→ Directions for this task: In your answer, repeat each line of the data exactly.

▬▬▬

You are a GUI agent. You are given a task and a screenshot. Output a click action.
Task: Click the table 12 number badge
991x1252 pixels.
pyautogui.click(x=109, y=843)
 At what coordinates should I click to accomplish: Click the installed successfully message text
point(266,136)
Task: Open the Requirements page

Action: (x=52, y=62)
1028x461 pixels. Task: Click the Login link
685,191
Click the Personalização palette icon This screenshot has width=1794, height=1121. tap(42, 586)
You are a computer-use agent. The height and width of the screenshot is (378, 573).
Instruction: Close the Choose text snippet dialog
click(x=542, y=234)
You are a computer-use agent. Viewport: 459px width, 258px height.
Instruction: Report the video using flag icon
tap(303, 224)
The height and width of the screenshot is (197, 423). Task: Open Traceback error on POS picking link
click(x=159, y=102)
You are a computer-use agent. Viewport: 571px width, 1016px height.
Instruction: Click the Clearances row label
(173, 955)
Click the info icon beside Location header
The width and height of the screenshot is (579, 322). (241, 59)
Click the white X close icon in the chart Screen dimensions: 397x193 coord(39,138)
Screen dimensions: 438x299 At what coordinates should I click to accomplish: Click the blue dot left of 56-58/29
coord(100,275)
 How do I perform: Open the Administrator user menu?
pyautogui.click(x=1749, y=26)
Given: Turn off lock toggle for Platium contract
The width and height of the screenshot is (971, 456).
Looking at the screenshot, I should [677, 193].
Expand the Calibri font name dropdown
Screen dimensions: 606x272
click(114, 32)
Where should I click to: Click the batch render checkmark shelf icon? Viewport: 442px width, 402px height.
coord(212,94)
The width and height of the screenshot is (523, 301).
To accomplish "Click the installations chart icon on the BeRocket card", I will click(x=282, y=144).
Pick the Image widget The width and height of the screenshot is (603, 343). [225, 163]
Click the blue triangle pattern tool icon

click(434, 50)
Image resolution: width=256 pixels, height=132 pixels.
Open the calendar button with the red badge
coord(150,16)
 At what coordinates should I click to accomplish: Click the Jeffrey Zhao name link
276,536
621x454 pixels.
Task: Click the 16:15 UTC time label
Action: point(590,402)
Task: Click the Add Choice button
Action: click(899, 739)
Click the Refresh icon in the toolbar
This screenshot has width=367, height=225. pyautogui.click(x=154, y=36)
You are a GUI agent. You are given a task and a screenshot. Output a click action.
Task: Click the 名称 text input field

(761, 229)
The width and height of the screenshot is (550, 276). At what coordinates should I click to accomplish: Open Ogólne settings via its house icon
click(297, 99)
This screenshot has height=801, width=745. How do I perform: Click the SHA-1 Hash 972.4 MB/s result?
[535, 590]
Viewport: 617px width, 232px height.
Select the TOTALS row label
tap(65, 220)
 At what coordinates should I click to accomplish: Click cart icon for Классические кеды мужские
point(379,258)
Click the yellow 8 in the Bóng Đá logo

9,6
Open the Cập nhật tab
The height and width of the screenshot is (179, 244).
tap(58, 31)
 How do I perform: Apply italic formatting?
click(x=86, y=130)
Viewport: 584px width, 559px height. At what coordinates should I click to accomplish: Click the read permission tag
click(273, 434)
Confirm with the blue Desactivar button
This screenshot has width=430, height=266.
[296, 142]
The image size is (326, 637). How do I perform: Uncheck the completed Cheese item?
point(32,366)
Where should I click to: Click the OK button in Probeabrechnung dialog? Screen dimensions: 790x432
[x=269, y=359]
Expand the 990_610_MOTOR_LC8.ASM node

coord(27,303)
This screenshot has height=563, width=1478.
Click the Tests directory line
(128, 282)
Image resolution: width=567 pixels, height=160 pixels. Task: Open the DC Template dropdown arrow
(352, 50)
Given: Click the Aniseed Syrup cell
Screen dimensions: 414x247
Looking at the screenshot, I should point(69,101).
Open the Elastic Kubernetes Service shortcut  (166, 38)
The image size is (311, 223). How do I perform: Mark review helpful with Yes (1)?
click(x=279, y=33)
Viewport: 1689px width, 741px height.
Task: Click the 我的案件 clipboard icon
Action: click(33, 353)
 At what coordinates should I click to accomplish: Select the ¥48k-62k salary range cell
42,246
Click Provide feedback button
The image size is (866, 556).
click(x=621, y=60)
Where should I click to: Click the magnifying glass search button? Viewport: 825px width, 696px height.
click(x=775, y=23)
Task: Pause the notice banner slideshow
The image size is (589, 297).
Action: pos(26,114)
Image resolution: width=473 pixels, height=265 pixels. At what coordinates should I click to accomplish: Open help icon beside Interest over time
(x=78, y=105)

▬▬▬

→ Problem solution:
You are a GUI agent. You are given a task and a screenshot. Output a click action.
Task: Click the table 12 number badge
991x1252 pixels.
pyautogui.click(x=109, y=843)
 At what coordinates should I click to accomplish: Click the installed successfully message text
point(266,136)
Task: Open the Requirements page

Action: (x=52, y=62)
1028x461 pixels. Task: Click the Login link
685,191
Click the Personalização palette icon This screenshot has width=1794, height=1121. tap(42, 586)
You are a computer-use agent. The height and width of the screenshot is (378, 573).
Instruction: Close the Choose text snippet dialog
click(x=542, y=234)
You are a computer-use agent. Viewport: 459px width, 258px height.
Instruction: Report the video using flag icon
tap(303, 224)
The height and width of the screenshot is (197, 423). Task: Open Traceback error on POS picking link
click(x=159, y=102)
You are a computer-use agent. Viewport: 571px width, 1016px height.
Instruction: Click the Clearances row label
(173, 955)
Click the info icon beside Location header
The width and height of the screenshot is (579, 322). (241, 59)
Click the white X close icon in the chart Screen dimensions: 397x193 coord(39,138)
Screen dimensions: 438x299 At what coordinates should I click to accomplish: Click the blue dot left of 56-58/29
coord(100,275)
 How do I perform: Open the Administrator user menu?
pyautogui.click(x=1749, y=26)
Given: Turn off lock toggle for Platium contract
The width and height of the screenshot is (971, 456).
Looking at the screenshot, I should [677, 193].
Expand the Calibri font name dropdown
Screen dimensions: 606x272
click(114, 32)
Where should I click to: Click the batch render checkmark shelf icon? Viewport: 442px width, 402px height.
coord(212,94)
The width and height of the screenshot is (523, 301).
To accomplish "Click the installations chart icon on the BeRocket card", I will click(x=282, y=144).
Pick the Image widget The width and height of the screenshot is (603, 343). [225, 163]
Click the blue triangle pattern tool icon

click(434, 50)
Image resolution: width=256 pixels, height=132 pixels.
Open the calendar button with the red badge
coord(150,16)
 At what coordinates should I click to accomplish: Click the Jeffrey Zhao name link
276,536
621x454 pixels.
Task: Click the 16:15 UTC time label
Action: point(590,402)
Task: Click the Add Choice button
Action: click(899, 739)
Click the Refresh icon in the toolbar
This screenshot has width=367, height=225. pyautogui.click(x=154, y=36)
You are a GUI agent. You are given a task and a screenshot. Output a click action.
Task: Click the 名称 text input field

(761, 229)
The width and height of the screenshot is (550, 276). At what coordinates should I click to accomplish: Open Ogólne settings via its house icon
click(297, 99)
This screenshot has height=801, width=745. How do I perform: Click the SHA-1 Hash 972.4 MB/s result?
[535, 590]
Viewport: 617px width, 232px height.
Select the TOTALS row label
tap(65, 220)
 At what coordinates should I click to accomplish: Click cart icon for Классические кеды мужские
point(379,258)
Click the yellow 8 in the Bóng Đá logo

9,6
Open the Cập nhật tab
The height and width of the screenshot is (179, 244).
tap(58, 31)
 How do I perform: Apply italic formatting?
click(x=86, y=130)
Viewport: 584px width, 559px height. At what coordinates should I click to accomplish: Click the read permission tag
click(273, 434)
Confirm with the blue Desactivar button
This screenshot has width=430, height=266.
[296, 142]
The image size is (326, 637). How do I perform: Uncheck the completed Cheese item?
point(32,366)
Where should I click to: Click the OK button in Probeabrechnung dialog? Screen dimensions: 790x432
[x=269, y=359]
Expand the 990_610_MOTOR_LC8.ASM node

coord(27,303)
This screenshot has height=563, width=1478.
Click the Tests directory line
(128, 282)
Image resolution: width=567 pixels, height=160 pixels. Task: Open the DC Template dropdown arrow
(352, 50)
Given: Click the Aniseed Syrup cell
Screen dimensions: 414x247
Looking at the screenshot, I should point(69,101).
Open the Elastic Kubernetes Service shortcut  (166, 38)
The image size is (311, 223). How do I perform: Mark review helpful with Yes (1)?
click(x=279, y=33)
Viewport: 1689px width, 741px height.
Task: Click the 我的案件 clipboard icon
Action: click(33, 353)
 At what coordinates should I click to accomplish: Select the ¥48k-62k salary range cell
42,246
Click Provide feedback button
The image size is (866, 556).
click(x=621, y=60)
Where should I click to: Click the magnifying glass search button? Viewport: 825px width, 696px height.
click(x=775, y=23)
Task: Pause the notice banner slideshow
The image size is (589, 297).
Action: pos(26,114)
Image resolution: width=473 pixels, height=265 pixels. At what coordinates should I click to accomplish: Open help icon beside Interest over time
(x=78, y=105)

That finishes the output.